More About Lampwork Beads (2nd in a series)
Many of the most unique focal beads that I incorporate into my work are referred to as lampwork glass beads. An earlier post discussed what lampwork beads are, and in this post I will go into a little more detail.
The term Lampworking refers to a type of glasswork where a torch or lamp is used to melt the glass.
The glass is formed by blowing and shaping with tools and hand movements. The original glass artists used oil-fueled lamps, but more modern techniques are used today, so today’s work is also referred to as flameworking or torchworking. Most artists today use torches that burn either propane, natural gas or butane, mixed with either air or pure oxygen as the oxidizer.
SEE HOW THE PROCESS WORKS
In this 2 minute video Janice Peacock demonstrates how to make a handmade glass bead using a torch.
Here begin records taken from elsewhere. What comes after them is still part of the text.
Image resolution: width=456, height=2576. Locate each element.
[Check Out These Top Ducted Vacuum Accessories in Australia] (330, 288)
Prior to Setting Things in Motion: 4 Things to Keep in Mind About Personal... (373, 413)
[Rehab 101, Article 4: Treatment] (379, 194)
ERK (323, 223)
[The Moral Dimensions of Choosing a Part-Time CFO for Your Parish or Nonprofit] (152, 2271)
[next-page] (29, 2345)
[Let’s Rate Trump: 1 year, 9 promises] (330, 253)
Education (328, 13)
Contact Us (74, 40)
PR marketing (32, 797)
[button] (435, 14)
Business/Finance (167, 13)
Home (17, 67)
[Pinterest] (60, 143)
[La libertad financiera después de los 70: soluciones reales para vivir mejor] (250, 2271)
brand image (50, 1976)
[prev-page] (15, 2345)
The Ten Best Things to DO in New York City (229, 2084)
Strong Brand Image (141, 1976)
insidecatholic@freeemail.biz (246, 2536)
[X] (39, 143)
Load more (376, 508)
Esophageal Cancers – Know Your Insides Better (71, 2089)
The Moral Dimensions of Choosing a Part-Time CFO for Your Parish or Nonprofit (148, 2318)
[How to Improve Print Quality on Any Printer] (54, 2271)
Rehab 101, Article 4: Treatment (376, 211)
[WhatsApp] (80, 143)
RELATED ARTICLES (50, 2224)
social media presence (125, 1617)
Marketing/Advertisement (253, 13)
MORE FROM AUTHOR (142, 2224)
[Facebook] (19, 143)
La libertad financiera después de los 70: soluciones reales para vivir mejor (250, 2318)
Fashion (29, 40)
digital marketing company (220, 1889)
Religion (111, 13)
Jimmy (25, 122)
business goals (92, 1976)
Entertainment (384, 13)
It's not a tutorial, but just a quick overview of the process of glass bead making. This glass bead is made using Italian soft glass, as opposed to borosilicate (boro) glass. Soft glass is often used for art glass vases and sculptures, while borosilicate glass is often used for functional items such as pipes, although glass of both types can be used functionally or artistically.
In the process of making lampwork beads, glass rods are melted over a torch into its molten stage then wound around a steel mandrel to form a shape or bead. While the glass is molten various colors of glass and materials such as silver or copper or other bits of crushed glass are added to achieve the desired look. While the glass is kept molten over the torch, it is formed and manipulated with graphite, stainless steel, wood, marble tools and paddles and constant movement in order to achieve its ultimate shape. The trick is to keep the glass hot, the mandrel spinning at all times, adding different colors of glass while it remains a constant temperature without distorting the bead's shape or colors. Once the desired bead shape has been achieved the glass must be carefully annealed.
When glass is molten it loses or changes color. It is the talent of the artist making the bead to choose the proper glass rods, remember the colors and materials they are working with in order to complete the ultimate result.
Annealing is a process of cooling down glass in a high temperature kiln, usually at 900 to 975 degrees depending on the glass type. This process reduces stress and avoids thermal shock to the glass bead. This process takes several hours as the temperature is gradually reduced down to room temperature. If the bead is cooled too quickly it will break from stress. After the annealing process is complete the bead is then removed from its metal mandrel and cleaned.